DRAFT: Making a simple interpreter from scratch, part 0: Introduction

In this series, I will go through writing an interpreter for a programming language from scratch, using nothing but C and the standard library. I'm writing it because I think writing interpreters is super fun, and I think a lot of people find the topic kind of foreign. I hope this series will demystify interpreters and parsers for someone.

Plus, I needed an excuse to write more for my blog, and I wanted an excuse to write an interpreter :)

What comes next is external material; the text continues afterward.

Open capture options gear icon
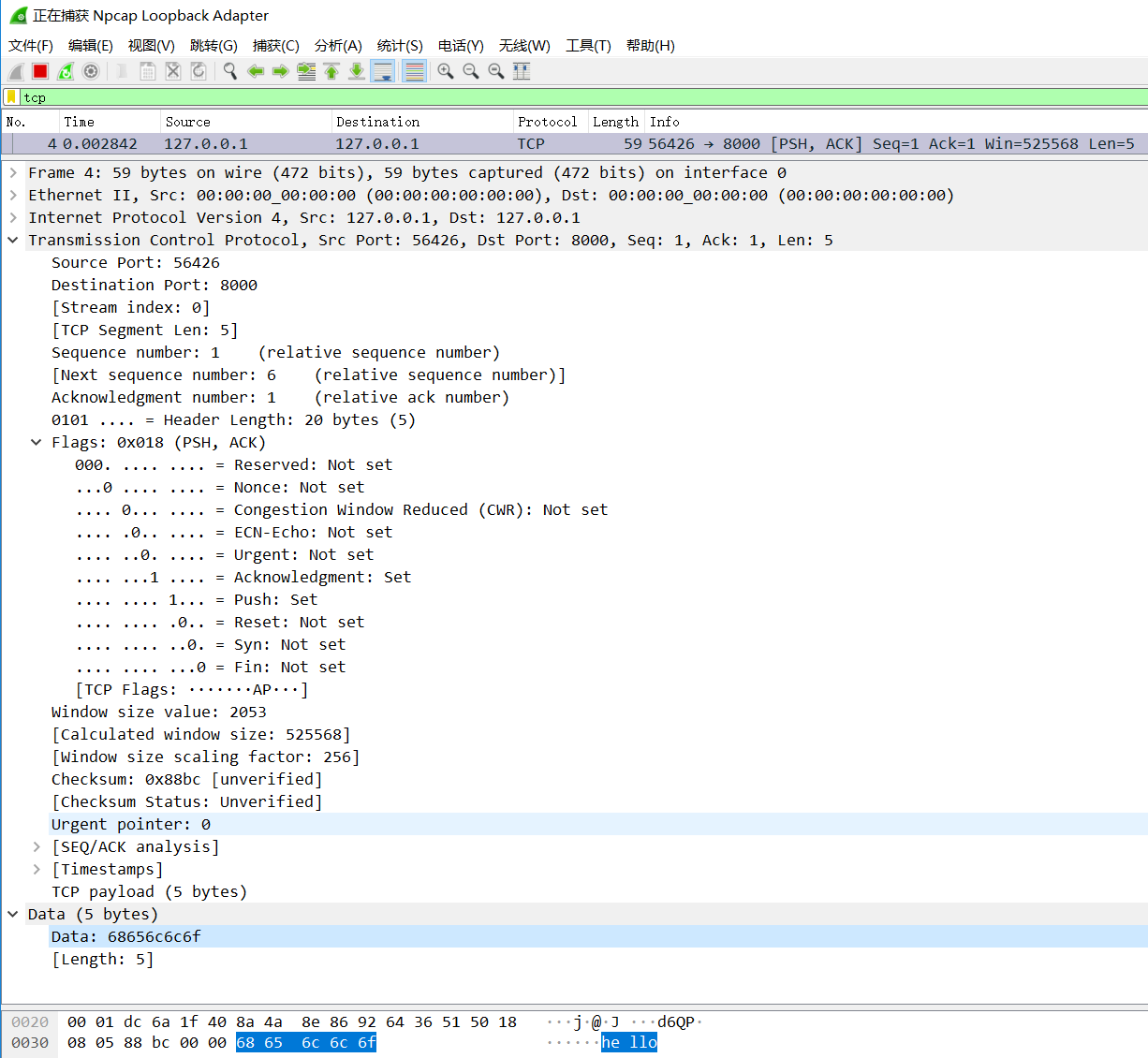The image size is (1148, 1058). coord(91,71)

There will be a lot of code in this series. I don't expect you to read all of it. There's a lot of comments, so if you just skim the code and read the comments, you should get the gist of what's going on.

Idea

I like to have an idea of what I want to achieve when writing a language. While a lot of the machinery early on will be sort of general, I like having an overarching plan. I love working towards a goal and feeling like I'm actually making progress. So let's design our own small programming language!

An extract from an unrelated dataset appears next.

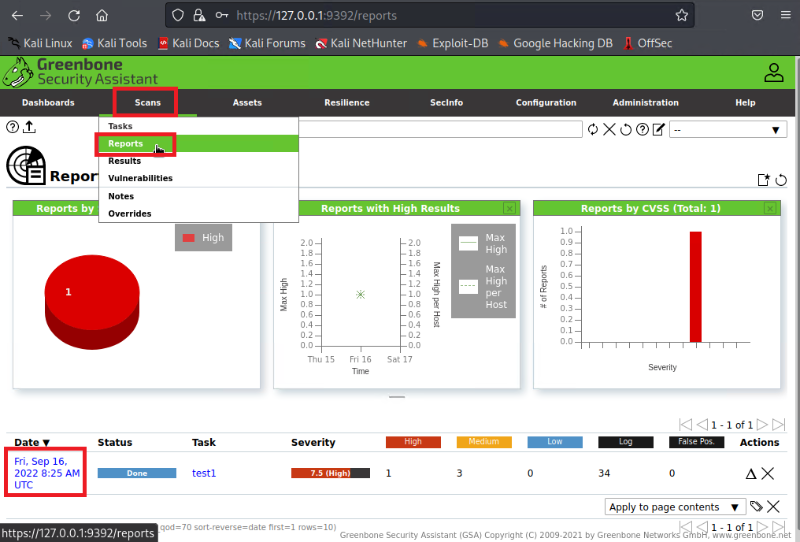Screen dimensions: 800x542
Task: Click the red High legend swatch
Action: click(188, 238)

One of the first steps is to figure out a name for the language. I decided on the name felt, because, well, it's what I came up with.

I want a few basic data types:

  1. Booleans, true and false
  2. Numbers, 1.523
  3. Strings, "Hello World"
  4. Functions, { 10 + 3 }
  5. Arrays of other variables, [ "hello"; 10; true ]
  6. Objects, i.e string -> value maps, { foo: 5; bar: "no" }

I want a few basic kinds of expressions:

  1. Literal expressions, 5 or "Hello"
  2. Variable expressions, foo
  3. Assignment expressions, name = "Albert"
  4. Function call expressions, print "Hello, my number is:" 5.3
  5. Function call expressions without arguments: print!
  6. Group expressions, print "Hello, 5 + 3 =" (+ 5 3)

In general, I want this code to print 50 + 33 = 83:

calculator = {
	calculate: {
		sum = + 50 33
		print "50 + 33 =" sum
	}
}

calculator.calculate!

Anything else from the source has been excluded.